Entre mis libros de cabecera están dos que, aunque provienen de tradiciones distintas, dialogan entre sí: Antropología: ¿Por qué importa? de Tim Ingold y Alienación y aceleración de Hartmut Rosa. El primero interpela nuestras formas de vida preguntando por los modos de habitar el mundo; el segundo diagnostica cómo la aceleración social y la pérdida de resonancia configuran la experiencia tardo moderna. Juntos conforman una brújula para pensar ambas preguntas que se plantean estos autores, en sociedades que nos empujan a la aceleración y la desconexión.

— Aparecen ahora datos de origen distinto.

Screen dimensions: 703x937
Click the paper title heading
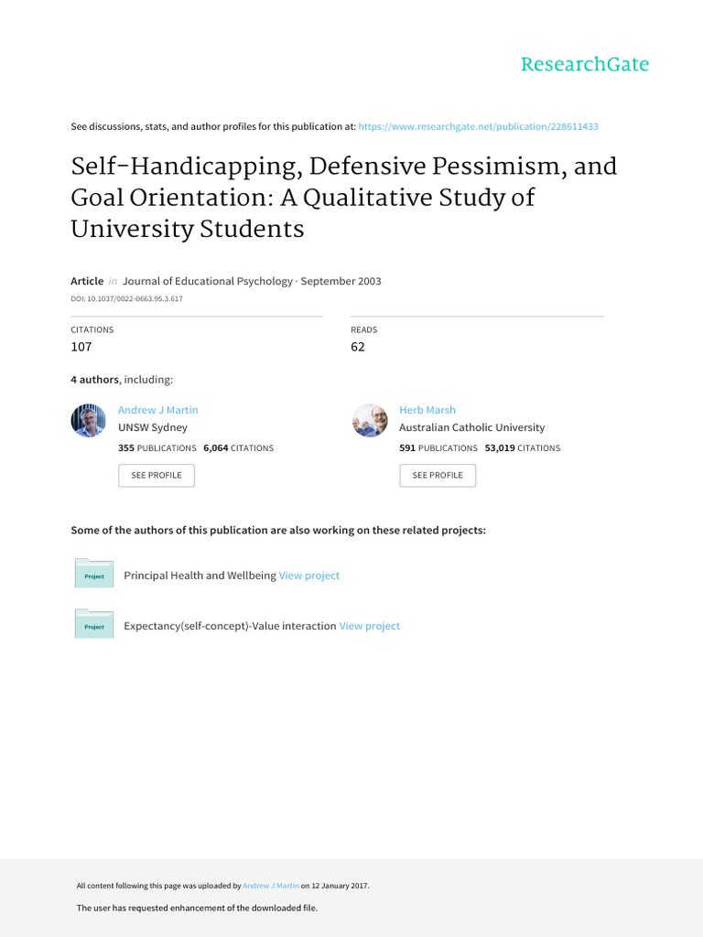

Tim Ingold es un antropólogo británico conocido por su enfoque de filosofar con la gente, sostiene que las personas no son entidades aisladas, sino nudos en redes de relaciones con otros seres y con el entorno, propone entender la vida humana como práctica y atención continua al mundo. Hartmut Rosa, sociólogo alemán, ha desarrollado la teoría de la aceleración social, para Rosa, la modernidad se caracteriza por procesos que aceleran el tiempo social y erosionan los lazos significativos entre individuos, instituciones y el mundo circundante.
Leer a Ingold y a Rosa al mismo tiempo obliga a confrontar criterios compatibles. Ingold nos recuerda que la vida buena se construye en la trama de relaciones, con personas, con objetos, con ecosistema y que la atención y el cuidado son condiciones materiales. Rosa, a su vez, nos alerta de que el ritmo impuesto por la modernidad, como el trabajo intensificado, consumo inmediato, expectativas de optimización, desvanece las relaciones humanas e impide la resonancia, entendida como esa sensación de correspondencia con el mundo.
La filosofía crítica tiene aquí una doble tarea, diagnosticar y proponerse como práctica transformadora. Diagnosticar, porque hay que señalar cómo estructuras económicas, tecnológicas y culturales predisponen a la alienación y a la pérdida de significado, proponer, porque no basta con la queja, es necesario imaginar y experimentar alternativas que fomenten ritmos de vida distintos, espacios de resonancia y formas de organización social que promuevan la reciprocidad. La pregunta ¿cómo deberíamos vivir? se entrelaza con ¿qué es una vida buena? y exige respuestas que no se agoten en lo individual, ni en lo técnico.
La lectura cruzada de Ingold y Rosa nos recuerda que la vida buena no es una mercancía ni un logro medible exclusivamente por productividad o bienestar material. Es una sensibilidad que se cultiva en la trama de relaciones y en el tiempo compartido. Mantener viva ambas preguntas, y convertirla en guía de acción para nosotros mismos y las futuras generaciones.